There are times when data needs to be transformed in some way before the training process begins. An example of this is adding a UUID to each example, or adding a data quality indicator. These features may not necessarily be needed at inference time, but may be useful in the training process. Another example could be in image processing, you can apply other image models, opencv functions etc., to add features. We should provide a PreTransform
component that allows for the application of arbitrary python based transformations to the data at scale using apache beam.
Will this change the current API? How?
It will add a new component named PreTransform
. This component will take in examples, a schema, and a udf that takes in a dictionary and outputs a dictionary. The component will produce examples. It should execute in distributed fashion using apache beam.

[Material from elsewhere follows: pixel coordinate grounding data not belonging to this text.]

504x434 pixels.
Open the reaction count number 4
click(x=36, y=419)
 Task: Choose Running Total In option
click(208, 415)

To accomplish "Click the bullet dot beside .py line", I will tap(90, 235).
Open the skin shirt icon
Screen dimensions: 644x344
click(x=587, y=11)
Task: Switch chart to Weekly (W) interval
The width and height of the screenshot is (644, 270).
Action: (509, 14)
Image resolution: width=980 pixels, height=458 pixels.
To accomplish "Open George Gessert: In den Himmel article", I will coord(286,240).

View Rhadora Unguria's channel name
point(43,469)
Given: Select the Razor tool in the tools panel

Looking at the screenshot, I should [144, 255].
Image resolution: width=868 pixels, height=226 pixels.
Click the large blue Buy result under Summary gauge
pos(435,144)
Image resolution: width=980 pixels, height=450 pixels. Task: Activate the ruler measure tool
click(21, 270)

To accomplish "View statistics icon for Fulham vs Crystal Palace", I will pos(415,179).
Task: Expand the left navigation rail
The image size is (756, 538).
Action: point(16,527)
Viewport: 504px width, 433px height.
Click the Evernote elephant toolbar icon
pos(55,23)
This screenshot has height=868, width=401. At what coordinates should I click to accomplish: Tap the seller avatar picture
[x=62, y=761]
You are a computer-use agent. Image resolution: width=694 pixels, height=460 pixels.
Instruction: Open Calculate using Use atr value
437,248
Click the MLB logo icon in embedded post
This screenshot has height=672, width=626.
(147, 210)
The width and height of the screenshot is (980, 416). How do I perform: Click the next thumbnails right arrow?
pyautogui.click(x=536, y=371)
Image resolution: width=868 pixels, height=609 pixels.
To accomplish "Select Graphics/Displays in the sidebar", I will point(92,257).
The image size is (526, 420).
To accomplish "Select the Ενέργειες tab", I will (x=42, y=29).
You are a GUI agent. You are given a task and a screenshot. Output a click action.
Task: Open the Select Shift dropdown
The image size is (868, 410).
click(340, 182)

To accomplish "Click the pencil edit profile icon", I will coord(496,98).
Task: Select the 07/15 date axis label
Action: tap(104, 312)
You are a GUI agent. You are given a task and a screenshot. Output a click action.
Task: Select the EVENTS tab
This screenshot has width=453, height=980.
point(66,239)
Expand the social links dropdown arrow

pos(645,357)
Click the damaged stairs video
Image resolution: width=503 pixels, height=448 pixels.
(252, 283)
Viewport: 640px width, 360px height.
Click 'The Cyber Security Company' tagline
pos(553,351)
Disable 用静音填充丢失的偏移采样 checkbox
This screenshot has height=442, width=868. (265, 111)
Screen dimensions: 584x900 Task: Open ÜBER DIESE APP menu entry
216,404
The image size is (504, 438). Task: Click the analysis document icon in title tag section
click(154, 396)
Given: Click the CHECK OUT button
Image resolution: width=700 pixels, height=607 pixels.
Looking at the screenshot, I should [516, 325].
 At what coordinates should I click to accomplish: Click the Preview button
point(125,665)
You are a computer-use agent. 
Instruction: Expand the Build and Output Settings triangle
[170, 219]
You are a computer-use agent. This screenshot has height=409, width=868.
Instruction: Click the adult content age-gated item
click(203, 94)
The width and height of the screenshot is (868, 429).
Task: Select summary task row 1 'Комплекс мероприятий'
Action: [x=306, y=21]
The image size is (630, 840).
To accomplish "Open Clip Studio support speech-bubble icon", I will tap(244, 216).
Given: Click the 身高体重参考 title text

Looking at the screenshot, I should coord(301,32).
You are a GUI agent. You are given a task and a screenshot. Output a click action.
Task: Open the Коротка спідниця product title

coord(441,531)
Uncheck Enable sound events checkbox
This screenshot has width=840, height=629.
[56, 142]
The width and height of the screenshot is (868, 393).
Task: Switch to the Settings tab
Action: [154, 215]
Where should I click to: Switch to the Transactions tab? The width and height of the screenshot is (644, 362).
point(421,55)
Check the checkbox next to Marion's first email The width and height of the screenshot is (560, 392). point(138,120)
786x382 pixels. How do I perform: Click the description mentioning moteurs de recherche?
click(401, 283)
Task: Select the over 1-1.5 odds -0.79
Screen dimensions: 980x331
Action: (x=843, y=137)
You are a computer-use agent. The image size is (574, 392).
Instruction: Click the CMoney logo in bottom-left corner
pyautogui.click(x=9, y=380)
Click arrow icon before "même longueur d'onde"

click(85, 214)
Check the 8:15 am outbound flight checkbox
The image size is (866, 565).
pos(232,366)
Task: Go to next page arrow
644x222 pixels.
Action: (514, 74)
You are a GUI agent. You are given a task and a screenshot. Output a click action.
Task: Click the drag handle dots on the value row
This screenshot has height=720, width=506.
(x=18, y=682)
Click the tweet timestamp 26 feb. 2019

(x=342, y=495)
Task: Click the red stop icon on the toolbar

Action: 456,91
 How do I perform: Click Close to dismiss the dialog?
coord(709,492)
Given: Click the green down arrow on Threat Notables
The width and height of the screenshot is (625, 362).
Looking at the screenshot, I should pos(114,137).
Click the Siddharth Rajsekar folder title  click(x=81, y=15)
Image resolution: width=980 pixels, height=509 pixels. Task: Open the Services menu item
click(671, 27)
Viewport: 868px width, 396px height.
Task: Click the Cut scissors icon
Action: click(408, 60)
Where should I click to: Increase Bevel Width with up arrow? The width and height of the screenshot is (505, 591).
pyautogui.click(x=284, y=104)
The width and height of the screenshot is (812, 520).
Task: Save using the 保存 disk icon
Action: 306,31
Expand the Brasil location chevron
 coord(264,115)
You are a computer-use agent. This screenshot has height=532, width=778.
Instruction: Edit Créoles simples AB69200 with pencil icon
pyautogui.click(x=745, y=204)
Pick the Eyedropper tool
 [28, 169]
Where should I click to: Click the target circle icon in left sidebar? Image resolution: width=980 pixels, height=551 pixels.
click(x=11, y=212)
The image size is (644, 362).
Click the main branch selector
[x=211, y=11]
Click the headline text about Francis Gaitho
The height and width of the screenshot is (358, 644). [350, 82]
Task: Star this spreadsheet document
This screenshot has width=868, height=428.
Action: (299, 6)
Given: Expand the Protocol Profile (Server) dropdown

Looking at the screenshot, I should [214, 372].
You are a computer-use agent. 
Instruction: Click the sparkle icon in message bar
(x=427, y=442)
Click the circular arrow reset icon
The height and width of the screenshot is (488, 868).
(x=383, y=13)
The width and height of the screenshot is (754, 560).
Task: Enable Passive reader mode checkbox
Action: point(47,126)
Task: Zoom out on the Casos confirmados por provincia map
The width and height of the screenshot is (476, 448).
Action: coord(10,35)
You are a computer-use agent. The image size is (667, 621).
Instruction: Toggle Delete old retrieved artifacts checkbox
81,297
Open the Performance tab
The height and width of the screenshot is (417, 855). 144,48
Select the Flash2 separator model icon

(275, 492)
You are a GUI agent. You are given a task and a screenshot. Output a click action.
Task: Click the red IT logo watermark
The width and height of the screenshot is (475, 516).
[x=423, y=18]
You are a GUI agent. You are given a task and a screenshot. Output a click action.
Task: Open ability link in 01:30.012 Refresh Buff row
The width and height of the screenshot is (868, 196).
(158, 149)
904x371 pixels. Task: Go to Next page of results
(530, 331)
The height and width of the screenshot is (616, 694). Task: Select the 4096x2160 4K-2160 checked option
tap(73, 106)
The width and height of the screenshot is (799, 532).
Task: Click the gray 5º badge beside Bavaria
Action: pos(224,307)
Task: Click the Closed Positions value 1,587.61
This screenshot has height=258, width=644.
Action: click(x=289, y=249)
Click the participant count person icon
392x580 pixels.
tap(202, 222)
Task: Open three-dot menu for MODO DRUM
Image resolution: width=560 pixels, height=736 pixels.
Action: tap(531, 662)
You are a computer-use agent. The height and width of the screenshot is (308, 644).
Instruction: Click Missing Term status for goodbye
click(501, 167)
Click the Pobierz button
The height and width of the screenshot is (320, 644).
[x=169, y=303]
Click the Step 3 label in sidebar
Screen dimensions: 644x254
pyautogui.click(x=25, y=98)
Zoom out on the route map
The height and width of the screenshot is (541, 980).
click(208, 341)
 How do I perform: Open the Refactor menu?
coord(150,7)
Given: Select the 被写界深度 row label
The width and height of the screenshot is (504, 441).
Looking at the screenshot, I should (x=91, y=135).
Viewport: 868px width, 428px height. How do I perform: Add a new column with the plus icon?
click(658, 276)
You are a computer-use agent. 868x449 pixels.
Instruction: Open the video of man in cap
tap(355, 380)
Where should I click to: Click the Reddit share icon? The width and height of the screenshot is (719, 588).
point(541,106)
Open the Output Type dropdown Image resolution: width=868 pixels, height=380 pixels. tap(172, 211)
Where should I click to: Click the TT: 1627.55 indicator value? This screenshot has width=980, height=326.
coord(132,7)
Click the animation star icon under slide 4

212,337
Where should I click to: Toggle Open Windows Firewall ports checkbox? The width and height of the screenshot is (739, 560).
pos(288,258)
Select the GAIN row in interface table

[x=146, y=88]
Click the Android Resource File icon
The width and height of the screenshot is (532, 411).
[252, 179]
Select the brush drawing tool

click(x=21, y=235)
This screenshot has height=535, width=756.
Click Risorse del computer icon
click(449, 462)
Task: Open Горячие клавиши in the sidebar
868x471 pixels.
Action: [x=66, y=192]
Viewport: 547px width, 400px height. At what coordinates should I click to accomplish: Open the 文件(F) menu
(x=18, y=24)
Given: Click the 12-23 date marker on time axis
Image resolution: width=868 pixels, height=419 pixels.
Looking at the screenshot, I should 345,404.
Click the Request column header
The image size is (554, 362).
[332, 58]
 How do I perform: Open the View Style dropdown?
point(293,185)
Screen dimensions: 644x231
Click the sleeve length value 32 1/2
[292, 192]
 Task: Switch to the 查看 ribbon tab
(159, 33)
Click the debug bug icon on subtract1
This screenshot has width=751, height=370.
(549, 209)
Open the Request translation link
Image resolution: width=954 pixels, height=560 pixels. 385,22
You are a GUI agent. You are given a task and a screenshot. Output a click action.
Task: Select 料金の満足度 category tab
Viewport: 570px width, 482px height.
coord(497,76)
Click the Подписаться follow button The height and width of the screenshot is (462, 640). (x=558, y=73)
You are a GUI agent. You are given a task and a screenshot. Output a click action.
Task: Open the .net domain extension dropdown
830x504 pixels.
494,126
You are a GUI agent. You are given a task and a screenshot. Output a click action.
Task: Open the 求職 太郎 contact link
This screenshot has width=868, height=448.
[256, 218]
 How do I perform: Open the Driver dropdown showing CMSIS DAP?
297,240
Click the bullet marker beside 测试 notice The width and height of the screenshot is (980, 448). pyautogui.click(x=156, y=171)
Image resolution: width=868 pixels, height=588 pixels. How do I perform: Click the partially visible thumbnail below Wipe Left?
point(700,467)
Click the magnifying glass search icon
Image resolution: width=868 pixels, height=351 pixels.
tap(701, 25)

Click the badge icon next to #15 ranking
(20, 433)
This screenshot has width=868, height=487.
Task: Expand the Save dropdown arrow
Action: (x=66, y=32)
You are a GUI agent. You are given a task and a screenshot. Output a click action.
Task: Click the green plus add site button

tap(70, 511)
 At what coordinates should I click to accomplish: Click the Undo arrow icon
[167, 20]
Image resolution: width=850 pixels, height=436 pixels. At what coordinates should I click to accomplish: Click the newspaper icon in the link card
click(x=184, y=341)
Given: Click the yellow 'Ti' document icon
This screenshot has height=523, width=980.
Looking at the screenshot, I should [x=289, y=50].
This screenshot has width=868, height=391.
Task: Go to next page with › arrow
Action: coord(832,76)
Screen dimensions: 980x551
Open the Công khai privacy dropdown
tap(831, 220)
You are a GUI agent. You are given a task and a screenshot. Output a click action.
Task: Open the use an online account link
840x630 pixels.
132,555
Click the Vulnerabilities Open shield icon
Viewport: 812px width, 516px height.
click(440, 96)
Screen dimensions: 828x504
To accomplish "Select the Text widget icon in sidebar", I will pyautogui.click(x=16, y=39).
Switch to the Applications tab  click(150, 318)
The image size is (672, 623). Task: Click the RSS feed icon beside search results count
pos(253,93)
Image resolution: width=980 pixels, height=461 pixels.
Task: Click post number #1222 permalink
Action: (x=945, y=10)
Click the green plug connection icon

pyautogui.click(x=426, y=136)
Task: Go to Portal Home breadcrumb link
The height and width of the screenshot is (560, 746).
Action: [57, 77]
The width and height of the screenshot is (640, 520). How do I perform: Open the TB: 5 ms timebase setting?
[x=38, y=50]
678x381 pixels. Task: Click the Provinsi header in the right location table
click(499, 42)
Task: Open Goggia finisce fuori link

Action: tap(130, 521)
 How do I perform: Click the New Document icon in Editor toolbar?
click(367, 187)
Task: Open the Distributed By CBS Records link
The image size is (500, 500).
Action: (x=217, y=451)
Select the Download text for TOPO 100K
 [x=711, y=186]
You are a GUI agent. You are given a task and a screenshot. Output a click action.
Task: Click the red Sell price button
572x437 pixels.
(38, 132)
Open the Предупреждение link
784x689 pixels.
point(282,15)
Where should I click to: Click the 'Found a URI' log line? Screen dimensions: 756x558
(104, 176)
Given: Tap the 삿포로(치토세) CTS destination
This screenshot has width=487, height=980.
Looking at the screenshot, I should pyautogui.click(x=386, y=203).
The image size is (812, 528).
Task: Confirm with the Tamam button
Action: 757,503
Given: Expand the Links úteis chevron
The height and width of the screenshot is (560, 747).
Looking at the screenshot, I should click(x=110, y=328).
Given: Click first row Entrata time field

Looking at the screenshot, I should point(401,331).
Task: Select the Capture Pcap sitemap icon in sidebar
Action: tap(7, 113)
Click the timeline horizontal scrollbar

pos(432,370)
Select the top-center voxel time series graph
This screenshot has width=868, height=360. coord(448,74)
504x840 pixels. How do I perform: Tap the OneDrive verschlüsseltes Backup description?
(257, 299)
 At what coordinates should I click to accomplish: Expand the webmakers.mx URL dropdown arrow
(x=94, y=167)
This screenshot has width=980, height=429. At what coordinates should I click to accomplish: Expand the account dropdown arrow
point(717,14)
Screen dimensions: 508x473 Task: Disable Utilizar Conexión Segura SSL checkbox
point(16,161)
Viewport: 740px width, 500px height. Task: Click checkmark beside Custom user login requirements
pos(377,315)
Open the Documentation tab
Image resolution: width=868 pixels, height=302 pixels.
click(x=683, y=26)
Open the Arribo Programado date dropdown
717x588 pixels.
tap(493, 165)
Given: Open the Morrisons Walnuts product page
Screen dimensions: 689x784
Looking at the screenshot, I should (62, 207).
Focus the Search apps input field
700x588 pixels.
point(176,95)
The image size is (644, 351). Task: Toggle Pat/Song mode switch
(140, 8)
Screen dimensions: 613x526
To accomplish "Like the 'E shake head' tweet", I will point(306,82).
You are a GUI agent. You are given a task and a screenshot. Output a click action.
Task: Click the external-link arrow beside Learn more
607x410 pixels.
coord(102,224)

Who will benefit with this feature?
Users who want to do arbitrary transformations on data at scale using apache beam/Dataflow without having to deal with the underlying complexity.
Do you have a workaround or are completely blocked by this? :
We have written a version that runs on DirectRunner
- we can likely port this to GCP using custom containers etc., but would be nice to have this within TFX itself.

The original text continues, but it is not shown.